Habitat III e o Direito à Cidade, por Nelson Saule Júnior

Urbanismo, O que é Direito à Cidade?, Reforma Urbana
10 de novembro de 2016

Diretor do Pólis fala sobre suas impressões sobre a Conferência da ONU, a Nova Agenda Urbana e os passos para implementá-la

Entre os dias 17 e 20 de outubro aconteceu a Habitat III, a terceira Conferência das Nações Unidas sobre Moradia e Desenvolvimento Urbano Sustentável, realizada em Quito, no Equador, onde foi lançada a Nova Agenda Urbana (NAU). Nelson Saule Júnior, coordenador da área de Direito à Cidade, representou o Instituto Pólis na Conferência por meio da Plataforma Global Pelo Direito à Cidade.

A Habitat III vem em um contexto em que 54% da população mundial vive em cidades e que, segundo as Nações Unidas, tal percentual subirá para 66% na metade do século. De acordo com relatório da ONU-Habitat, em 2030, 80% do PIB global será produzido pelas cidades.

Para Nelson, a grande novidade dessa Conferência é a adoção do Direito à Cidade pela NAU, o que significa um avanço na construção de políticas públicas urbanas para as próximas gerações. O Direito à Cidade é um direito coletivo afirmando elementos importantes para uma democracia, como a “importância dos direitos humanos dentro do território, de áreas urbanas e rurais, da questão de gênero, dos espaços públicos, da função social das cidades, da diversidade cultural, da participação política”.

# ENTRADAS FORNECIDAS:
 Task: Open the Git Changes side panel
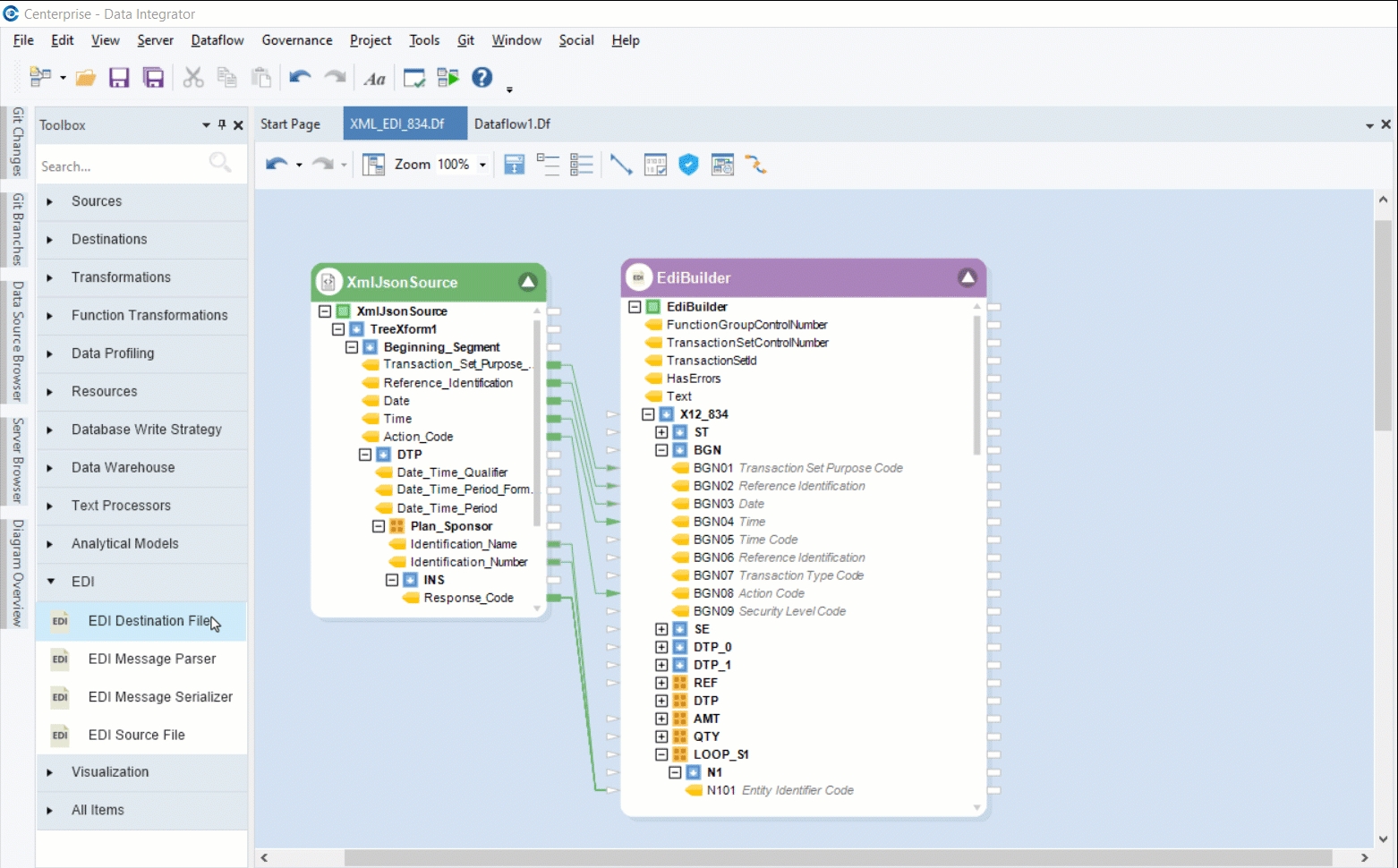point(17,141)
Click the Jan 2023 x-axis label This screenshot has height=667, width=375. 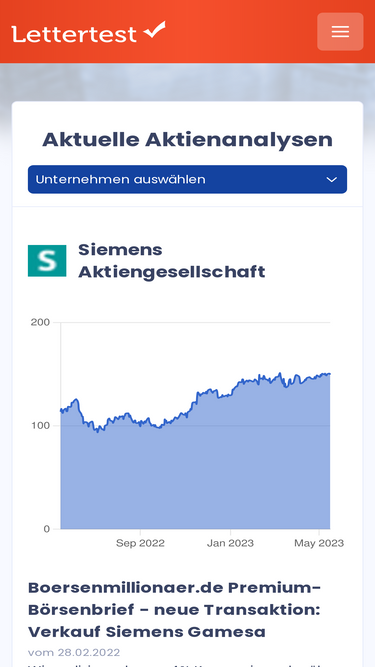(x=230, y=543)
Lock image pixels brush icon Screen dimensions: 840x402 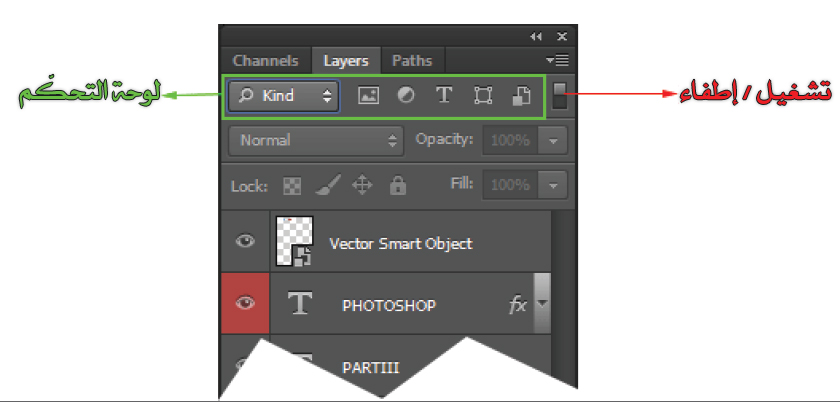(x=328, y=185)
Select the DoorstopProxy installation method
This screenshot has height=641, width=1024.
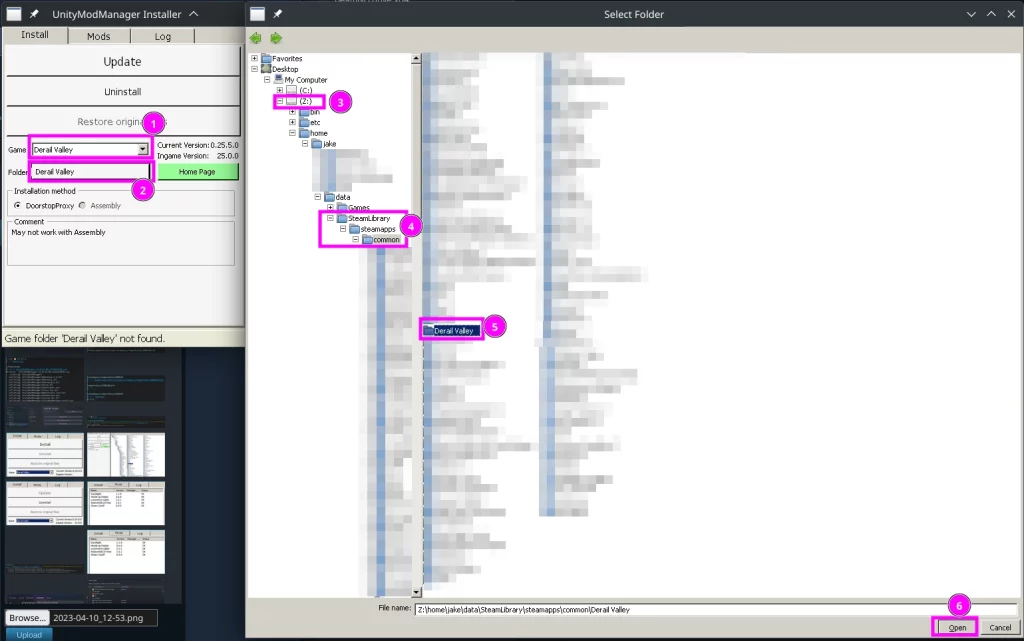(x=18, y=205)
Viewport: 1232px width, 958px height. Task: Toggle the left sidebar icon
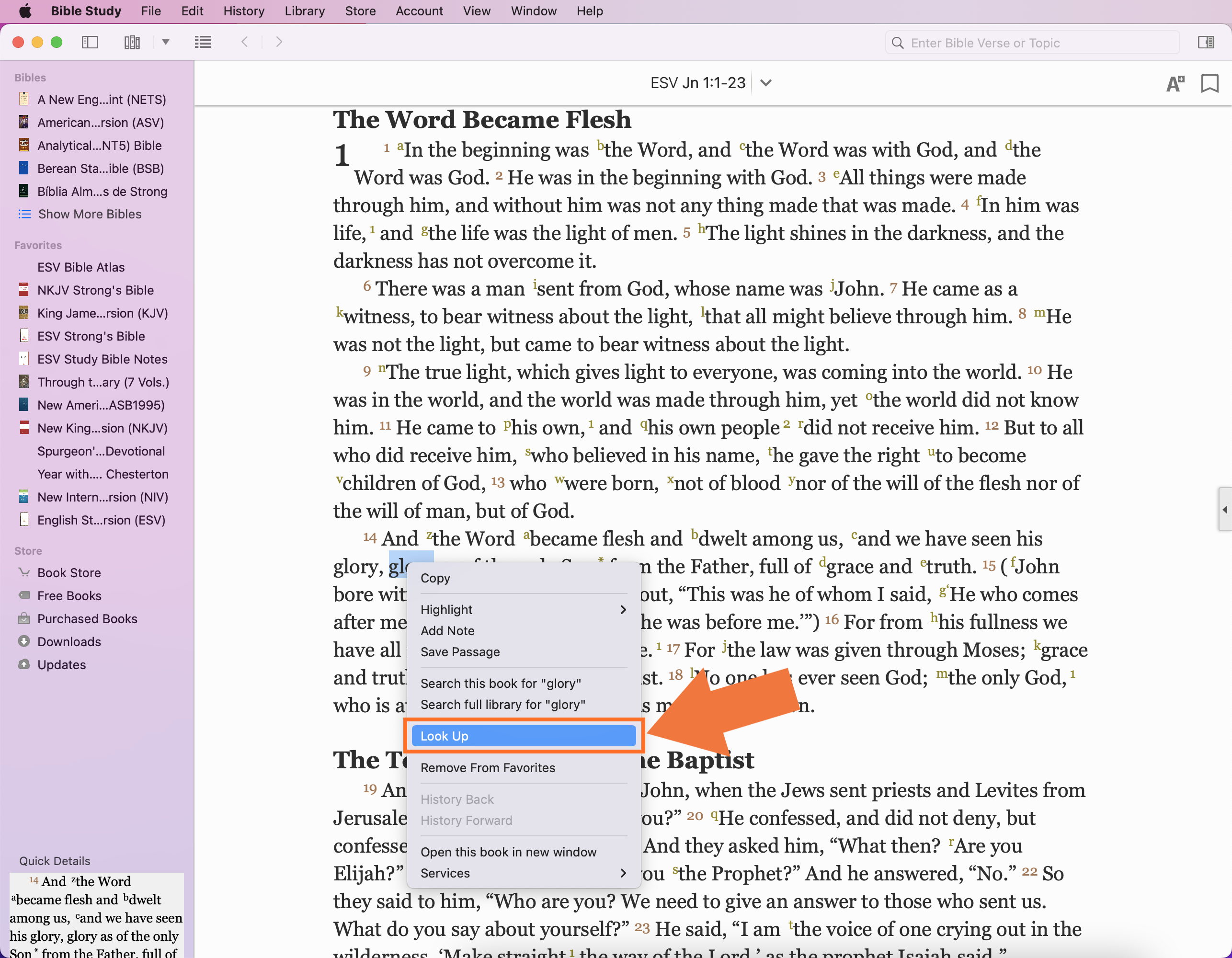point(90,42)
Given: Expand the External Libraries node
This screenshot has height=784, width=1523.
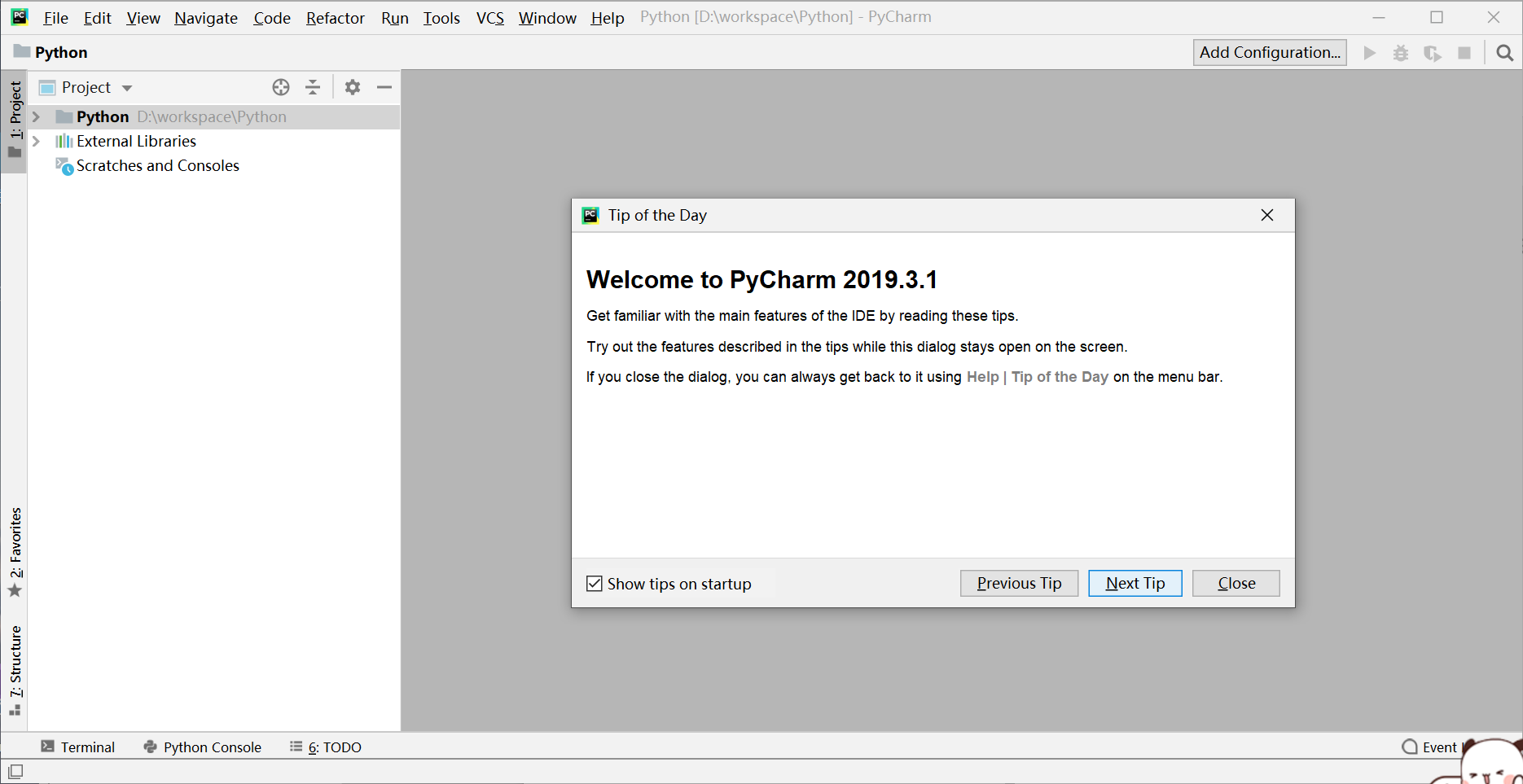Looking at the screenshot, I should pos(36,141).
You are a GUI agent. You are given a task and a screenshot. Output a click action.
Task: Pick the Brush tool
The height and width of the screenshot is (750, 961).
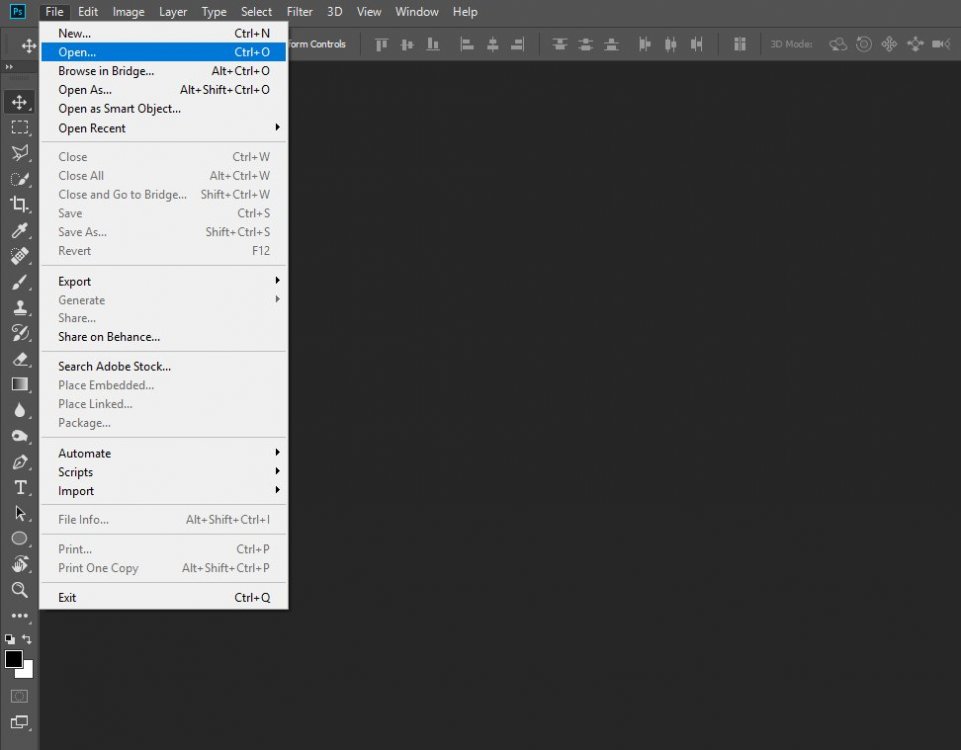[19, 282]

# A FAZER:
[A] Transcreva do texto sobre a Habitat III o trecho entre “Entre os dias” e “produzido pelas cidades.”, inclusive.
[B] Responda com base no texto sobre a Habitat III:
(i) Em que cidade foi realizada a conferência?
(ii) Qual percentual da população mundial vive em cidades?
(iii) Que área Nelson Saule Júnior coordena?
[C] Dê continuidade ao texto sobre a Habitat III e o Direito à Cidade a partir do ponto em que ele termina.

# RESPOSTAS POR TAREFA:
[A]
Entre os dias 17 e 20 de outubro aconteceu a Habitat III, a terceira Conferência das Nações Unidas sobre Moradia e Desenvolvimento Urbano Sustentável, realizada em Quito, no Equador, onde foi lançada a Nova Agenda Urbana (NAU). Nelson Saule Júnior, coordenador da área de Direito à Cidade, representou o Instituto Pólis na Conferência por meio da Plataforma Global Pelo Direito à Cidade.

A Habitat III vem em um contexto em que 54% da população mundial vive em cidades e que, segundo as Nações Unidas, tal percentual subirá para 66% na metade do século. De acordo com relatório da ONU-Habitat, em 2030, 80% do PIB global será produzido pelas cidades.

[B]
(i) Quito, no Equador.
(ii) 54%.
(iii) A área de Direito à Cidade.

[C]
Em entrevista, Nelson conta sobre suas percepções e o papel do Instituto Pólis em uma das maiores conferências sobre a questão urbana do mundo. Confira:

Quais discussões você percebeu que estavam mais presentes na Habitat III?

NS: A Conferência deu ênfase em como desenvolver e implementar os compromissos que foram estabelecidos na Nova Agenda Urbana. Isso principalmente com relação a financiamento, desenvolvimento das ações, monitoramento e como os governos deverão dar início à implementação da NAU.

Mas também houve espaço para afirmar alguns assuntos considerados relevantes que deveriam ser prioridades da Nova Agenda Urbana. Houve, inclusive, as Assembleias Gerais dos governos locais, das juventudes, das mulheres, dos parlamentares, as quais apresentaram suas declarações e leituras do que é mais importante dentro de cada perspectiva.

Então, dentro desse aspecto, destacou-se a necessidade de trabalhar a NAU com ênfase no que cada setor que definirá como prioridade. Como a Assembleia Geral da Juventude, por exemplo, que enfatizou bastante a participação política, na dimensão e preocupação das mudanças climáticas e no próprio reconhecimento da juventude como um setor que precisa ter prioridade nas políticas públicas. Todos os segmentos trabalharam associando duas perspectivas: direitos humanos e Direito à Cidade.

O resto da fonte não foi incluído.